Reclaiming the Promise, Our Schools, Our Solutions: Sign on to the Principles That Unite Us

Can’t join us in person on December 9th. You can still participate!

Show your support for solving some of thorniest challenges facing students by agreeing to work with others in your community on solutions designed by those who know our students best and prioritize their best interest.

Join us by signing on using the form on the right!


We are parents and caregivers, students and community members. We are educators and school staff. We have come together around a common commitment to public education. We believe that the only way to give every child the opportunity to pursue a rich and productive life both individually and as a member of society, is through a system of publicly funded, equitable and democratically controlled public schools.

The principles below reflect our joint efforts to define our vision for public education and to distinguish our vision from that of the current corporate agenda. Now, more than ever, access to good public schools is a critical civil and human right. We are committed to work together to reclaim the promise of public education as our nation’s gateway to democracy and racial and economic justice.

Public schools are public institutions.

Our school districts should be guided by a commitment to provide all children with the opportunity to attend a quality public school in their community. The corporate model of school reform seeks to turn public schools over to private managers and encourages competition—as opposed to collaboration—between schools and teachers. These strategies take away the public’s right to have a voice in their local schools, and inherently create winners and losers among both schools and students. Our most vulnerable children become collateral damage in these reforms. We will not accept that.

Our voices matter.

Those closest to the education process—teachers, administrators, school staff, students and their parents and community members—must have a voice in education policy and practice. Our schools and districts should be guided by them, not by corporate executives, entrepreneurs or philanthropists. Top-down reform doesn’t address the real needs of schools or students.

Strong public schools create strong communities.

Schools are community institutions, as well as centers of learning. While education alone cannot eradicate poverty, schools can help to coordinate the supports and services their students and families need to thrive. Corporate reform strategies ignore the challenges that students bring with them to school each day, and view schools as separate and autonomous from the communities in which they sit.

Assessments should be used to improve instruction.

Assessments are critical tools to guide teachers in improving their lesson plans and framing their instruction to meet the needs of individual students. We support accountability. But standardized assessments are misused when teachers are fired, schools are closed and students are penalized based on a single set of scores. Excessive high stakes testing takes away valuable instructional time and narrows the curriculum—with the greatest impact on our most vulnerable students.

Quality teaching must be delivered by committed, respected and supported educators.

Today’s corporate reformers have launched a war on teachers. We believe that teachers should be honored. Teaching is a career, not a temporary stop on the way to one. Our teachers should be well-trained and supported. They should be given the opportunity to assume leadership roles in their schools. Highly qualified teachers and school staff are our schools’ greatest assets. Let’s treat them that way.

Schools must be welcoming and respectful places for all.

Schools should be welcoming and inclusive. Students, parents, educators and community residents should feel that their cultures and contributions are respected and valued. Schools that push out the most vulnerable students and treat parents as intruders cannot succeed in creating a strong learning environment. Respectful schools are better places to both work and learn.

Our schools must be fully funded for success and equity.
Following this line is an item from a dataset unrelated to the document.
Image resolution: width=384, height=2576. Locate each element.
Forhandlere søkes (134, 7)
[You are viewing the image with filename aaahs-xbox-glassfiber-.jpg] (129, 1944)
Over 50 years ago, in Brown vs. Board of Education, the U.S. Supreme Court acknowledged that African American students were being denied their constitutional right to an integrated and equitable public education. We have not come far enough. Today our schools remain segregated and unequal. When we short-change some students, we short-change our nation as a whole. It is time to fund public schools for success and equity, for we are destined to hand off the future of our nation to all our young people.

A Call to Action

Our schools belong to all of us: the students who learn in them, the parents who support them, the educators and staff who work in them and the communities that they anchor. No longer will we allow ourselves to be divided. We have developed these principles and are committed to working together to achieve the policies and practices that they represent. Corporate-style reforms that disregard our voices, and attempt to impose a system of winners and losers must end. None of our children deserve to be collateral damage.

We call on our communities, and commit the power of the organizations that we represent, to pursue these principles in our schools, districts and states. Together, we will work nationally to make this vision of public education a reality.